Les gestes-barrières, meilleur rempart même après un test

Certains Français pensent avoir trouvé une bonne solution pour contourner cette obligation : se faire tester avant, pour être sûr de ne pas pouvoir transmettre le virus. Mais c'est une fausse bonne idée, pour les spécialistes. "Le test n'est pas en soi un passeport de contagiosité, et ce n'est pas non plus un remède-miracle", explique Lionel Barrand, président du SJBM - Syndicat national des jeunes biologistes médicaux.

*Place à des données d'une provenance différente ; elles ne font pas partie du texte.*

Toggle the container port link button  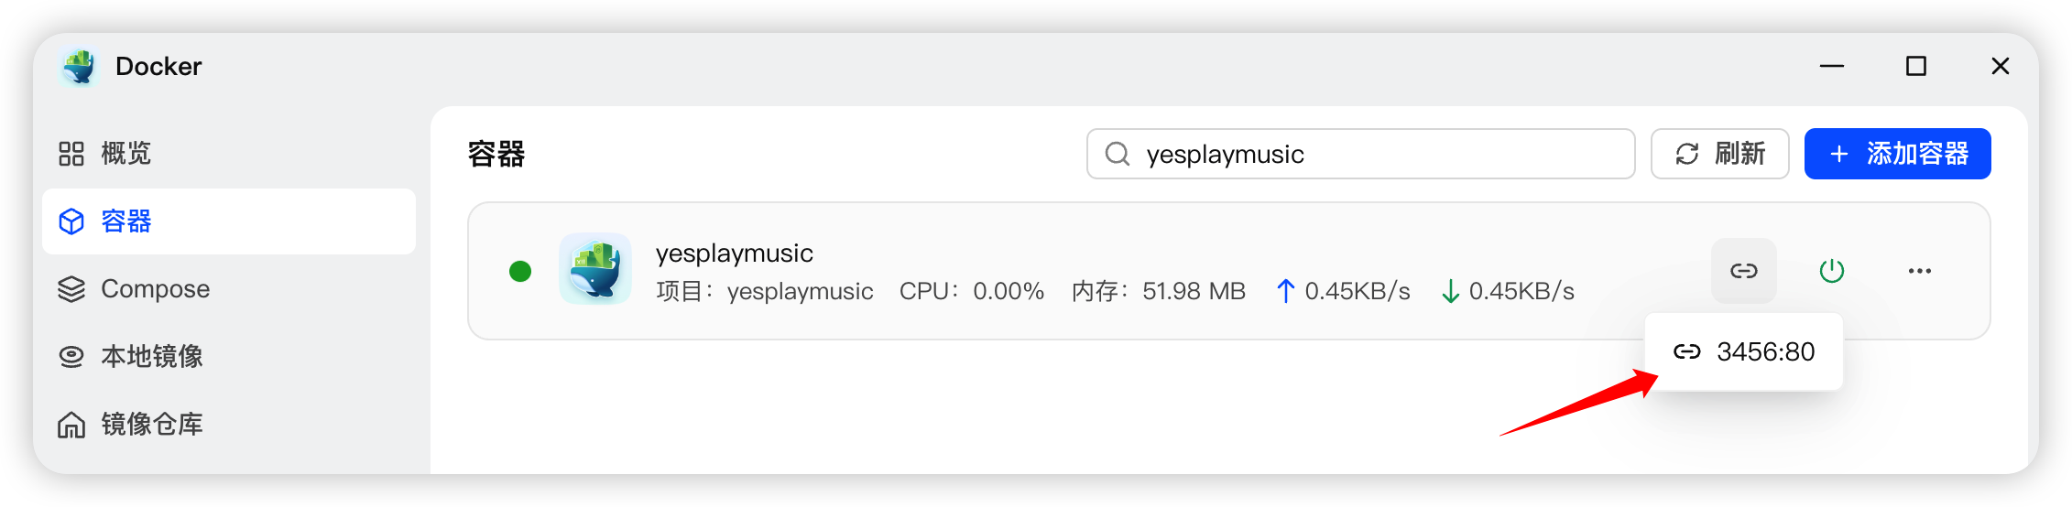coord(1743,271)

Il y a toutefois d'autres précautions plus efficace à prendre. "Si on veut éviter de contaminer l'ensemble de la famille, premièrement il faut faire très attention les quinze jours avant, pour éviter d'être en phase d'incubation, donc contagieux. Ensuite, il faut faire attention au moment T, en famille, en évitant par exemple de s'embrasser."

"Après, qu'on fasse le test avant, oui ; mais il faut le faire principalement si on a un doute, si on a un risque d'avoir été contaminé parce qu'on a été en contact avec des personnes sans masque, ou si on a des symptômes."

Éviter un faux sentiment de sécurité

Pour Lionel Barrand, il s'agit aussi d'éviter de surcharger les laboratoires inutilement, au risque de rendre plus difficile l'accès aux tests pour ceux qui en ont réellement besoin, comme cela a pu être le cas dans les premières semaines de dépistage massif en France. "Évidemment, si on pouvait tester 70 millions de Français tous les jours, je vous dirais peut-être autre chose ! Mais ce n'est pas possible..."

De plus, le test peut aussi donner un faux sentiment de sécurité. "On a des faux négatifs, surtout dans les tests antigéniques. Ce serait donc contre-productif de tester tout le monde, et que ces personnes-là ne fassent plus du tout attention."